The region saw seen annual growth of an estimated 14 per cent in visitor spending to the year ending in June – well up on pre-Covid rises.
New Zealand’s international visitor arrivals plunged by 84 percent between June 2019 to June 2021.
Jason Dawson said Waipā range of attractions have domestic appeal.
It has not been the same for Waitomo and Matamata, which rely heavily on international tourist dollars spent at the Waitomo Caves and Hobbiton and not repeat visits from domestic tourists.
Dawson said the impact on the Waitomo community was particularly significant – and issued a plea to Waikato residents to support the industry there.
He said where previous visitors might recall the glow worm caves as a memorable experience offer, today there were 20 worth seeing.
Conversely, Waipā is the home to many internationally recognisable sport and event venues which also benefit from domestic spending.

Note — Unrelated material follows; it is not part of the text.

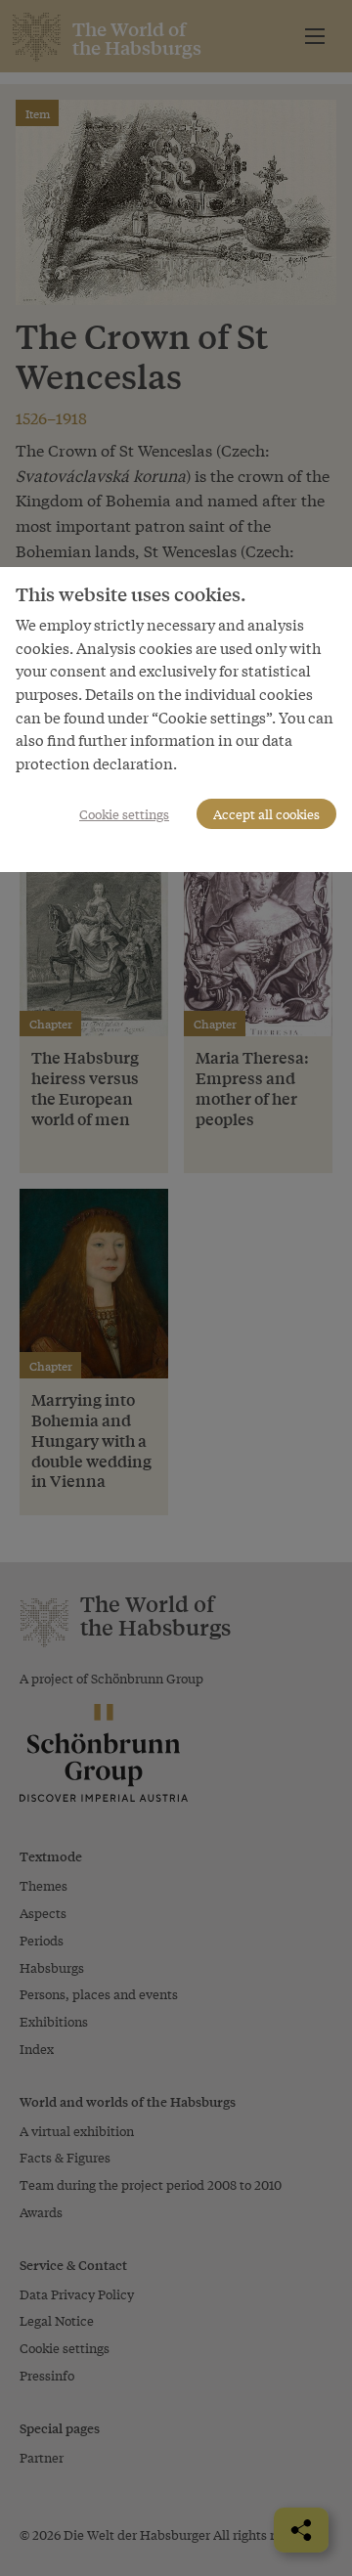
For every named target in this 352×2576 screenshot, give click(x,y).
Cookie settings (124, 814)
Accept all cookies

They include the Velodrome at Cambridge, Lake Karāpiro and the Mystery Creek Event Centre.
Dawson cited Sanctuary Mountain Maungatautari as one of the region’s top natural tourist destinations.
“Connecting with nature is a key part of our recovery in a post-Covid world and visiting Maungatautari helps restore your wellbeing. Plus, you get to see some unique native wildlife as well.”
The region is often promoted as a hub destination for people who are travelling in the North Island.
“People are more prepared to travel within their own island,” Dawson said.
The future looks equally bright for the district.
Hamilton airport, which is in Waipā, is undergoing a multi-million-dollar upgrade and $12.4 million has been budgeted for the construction of the Te Arawai Museum in Te Awamutu.